Using estimates of punitive damages from a February California Business Roundtable analysis of SB 222, PRI concluded that if plaintiffs’ attorneys were to successfully recoup the $164 billion in losses attributed to the wildfire, California households could see a fifteen percent increase in their annual energy costs.  

The added costs wouldn’t be just restricted to utility bills – impacts would also extend to the entire economy. Based on historical trends, the report projects that a 15% spike in energy costs would: 

  • Reduce California’s economic growth by 1.2%. 
  • Eliminate nearly 140,000 jobs. 
  • Cut government revenues by $8.3 billion. 

For families, the pain is even more direct. The report, using PRI’s Tax and Budget Model, estimates that higher energy costs would slow income growth, leaving the median household’s income $739 lower after five years compared to a no-SB 222 baseline. 

Adding that that to the $2,176 in extra energy costs, the total projected loss in purchasing power per household is a staggering $2,915. (Emphasis Added) 

PRI’s analysis is focused squarely on SB 222 and does not forecast how California’s economy would fare if all of its anti-energy lawfare efforts – which include a climate lawsuit, a plastics recycling lawsuit, and a climate superfund bill – were to succeed. 

Sacramento Lawmakers Taking Their Time With SB 222 

Despite being introduced in February, the legislation has yet to receive a hearing date in the Senate committees where it was assigned.  

It is unclear whether lawmakers are hesitant to give the bill any airtime, especially considering state Democrats are reportedly weighing climate priorities against competing goals like reducing the cost of living.  

Moreover, it’s unclear where California’s insurers stand on the bill. The San Francisco Chronicle reported that insurance companies weren’t even consulted on the bill. Regarding whether the bill could pose a conflict of interest for insurers that also cover oil and natural gas companies, a spokesperson for Weiner’s office told the paper that “it’s an important question to ask.” 

SB 222 Shifts Blame Away From State and Local Governments 

Steven Greenhut of the R Street Institute provided a sharp critique of SB 222 in the American Spectator, arguing that it represents a foolish attempt to shift blame onto oil companies rather than address the failures around local land management that are fueling California’s real insurance crisis.
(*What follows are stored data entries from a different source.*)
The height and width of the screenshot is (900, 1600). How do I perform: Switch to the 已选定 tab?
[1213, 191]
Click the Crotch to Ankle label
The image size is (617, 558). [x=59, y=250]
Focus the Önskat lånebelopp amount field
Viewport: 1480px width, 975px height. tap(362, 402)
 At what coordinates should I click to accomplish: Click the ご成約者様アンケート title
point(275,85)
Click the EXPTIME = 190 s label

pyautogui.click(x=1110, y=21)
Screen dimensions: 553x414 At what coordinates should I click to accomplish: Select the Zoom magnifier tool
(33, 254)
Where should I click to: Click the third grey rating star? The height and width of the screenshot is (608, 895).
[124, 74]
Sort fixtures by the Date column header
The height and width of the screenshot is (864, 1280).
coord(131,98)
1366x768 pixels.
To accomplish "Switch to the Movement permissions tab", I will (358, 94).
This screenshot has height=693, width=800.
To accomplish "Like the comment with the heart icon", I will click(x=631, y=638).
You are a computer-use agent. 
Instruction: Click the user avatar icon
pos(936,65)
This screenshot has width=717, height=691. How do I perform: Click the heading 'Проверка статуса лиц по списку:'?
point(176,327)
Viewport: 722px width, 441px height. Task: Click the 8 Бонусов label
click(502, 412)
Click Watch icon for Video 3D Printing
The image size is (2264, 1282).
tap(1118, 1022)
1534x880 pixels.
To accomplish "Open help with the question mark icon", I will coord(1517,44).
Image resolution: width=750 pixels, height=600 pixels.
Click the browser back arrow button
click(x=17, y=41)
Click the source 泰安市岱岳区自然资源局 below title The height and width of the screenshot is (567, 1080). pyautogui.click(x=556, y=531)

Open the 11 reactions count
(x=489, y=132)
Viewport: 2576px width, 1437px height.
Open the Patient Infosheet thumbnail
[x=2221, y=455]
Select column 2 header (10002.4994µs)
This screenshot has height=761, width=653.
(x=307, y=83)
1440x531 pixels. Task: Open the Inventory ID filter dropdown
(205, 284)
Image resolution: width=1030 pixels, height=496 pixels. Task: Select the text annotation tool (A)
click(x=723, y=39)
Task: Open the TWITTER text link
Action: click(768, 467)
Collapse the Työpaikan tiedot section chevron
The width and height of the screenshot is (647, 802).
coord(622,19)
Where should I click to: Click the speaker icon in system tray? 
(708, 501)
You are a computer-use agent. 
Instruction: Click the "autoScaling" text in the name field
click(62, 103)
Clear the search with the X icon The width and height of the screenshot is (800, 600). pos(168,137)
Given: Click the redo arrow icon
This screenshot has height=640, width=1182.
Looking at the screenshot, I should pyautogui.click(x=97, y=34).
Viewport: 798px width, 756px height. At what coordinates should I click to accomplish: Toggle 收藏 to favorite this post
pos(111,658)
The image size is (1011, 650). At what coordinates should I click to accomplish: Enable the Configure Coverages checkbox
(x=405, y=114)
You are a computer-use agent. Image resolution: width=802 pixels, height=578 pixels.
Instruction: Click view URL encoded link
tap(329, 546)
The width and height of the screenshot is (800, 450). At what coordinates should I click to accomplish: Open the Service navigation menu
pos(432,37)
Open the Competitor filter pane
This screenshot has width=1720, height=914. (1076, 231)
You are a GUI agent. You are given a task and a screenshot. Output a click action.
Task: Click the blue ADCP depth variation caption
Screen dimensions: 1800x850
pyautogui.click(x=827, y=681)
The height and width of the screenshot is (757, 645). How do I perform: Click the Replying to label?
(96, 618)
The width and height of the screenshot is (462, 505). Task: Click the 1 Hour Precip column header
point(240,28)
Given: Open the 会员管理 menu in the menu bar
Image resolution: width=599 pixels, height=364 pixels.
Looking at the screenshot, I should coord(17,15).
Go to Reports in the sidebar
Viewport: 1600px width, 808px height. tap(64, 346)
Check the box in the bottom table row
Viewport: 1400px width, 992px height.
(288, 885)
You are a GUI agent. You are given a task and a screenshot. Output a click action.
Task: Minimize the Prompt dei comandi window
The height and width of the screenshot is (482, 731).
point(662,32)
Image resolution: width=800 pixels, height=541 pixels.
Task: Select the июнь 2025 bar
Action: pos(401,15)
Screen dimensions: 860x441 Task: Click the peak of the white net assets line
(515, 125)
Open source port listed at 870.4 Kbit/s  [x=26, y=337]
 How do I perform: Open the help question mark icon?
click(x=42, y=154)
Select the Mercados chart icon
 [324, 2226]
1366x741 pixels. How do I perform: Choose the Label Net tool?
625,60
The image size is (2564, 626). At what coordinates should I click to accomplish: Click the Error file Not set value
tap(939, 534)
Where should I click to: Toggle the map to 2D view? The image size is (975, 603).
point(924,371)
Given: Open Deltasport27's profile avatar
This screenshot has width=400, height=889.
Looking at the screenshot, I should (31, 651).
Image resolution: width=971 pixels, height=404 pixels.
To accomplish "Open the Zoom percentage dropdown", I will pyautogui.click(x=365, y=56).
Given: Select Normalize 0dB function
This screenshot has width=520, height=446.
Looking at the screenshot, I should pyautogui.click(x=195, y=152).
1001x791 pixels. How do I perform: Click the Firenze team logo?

Greenhut writes: 

“SB 222 would absolve local governments and property owners of responsibility for the wildfires and just blame it all on the oil companies … California’s residents will pay the price through higher gasoline and electricity prices.” 

The bill, he argues, is a thinly veiled attempt to weaponize the legal system against the energy sector, which will ultimately exacerbate the state’s affordability crisis and further destabilize its economy. 

BOTTOM LINE: SB 222 isn’t about justice or fixing wildfires-it’s a cash grab that would hammer consumers with $2,915 in lost purchasing power, kill 140,000 jobs, and shrink the economy, all while letting California’s leaders off the hook for their own policy failures. Lawmakers would be wise to ditch this bill and focus on actual solutions.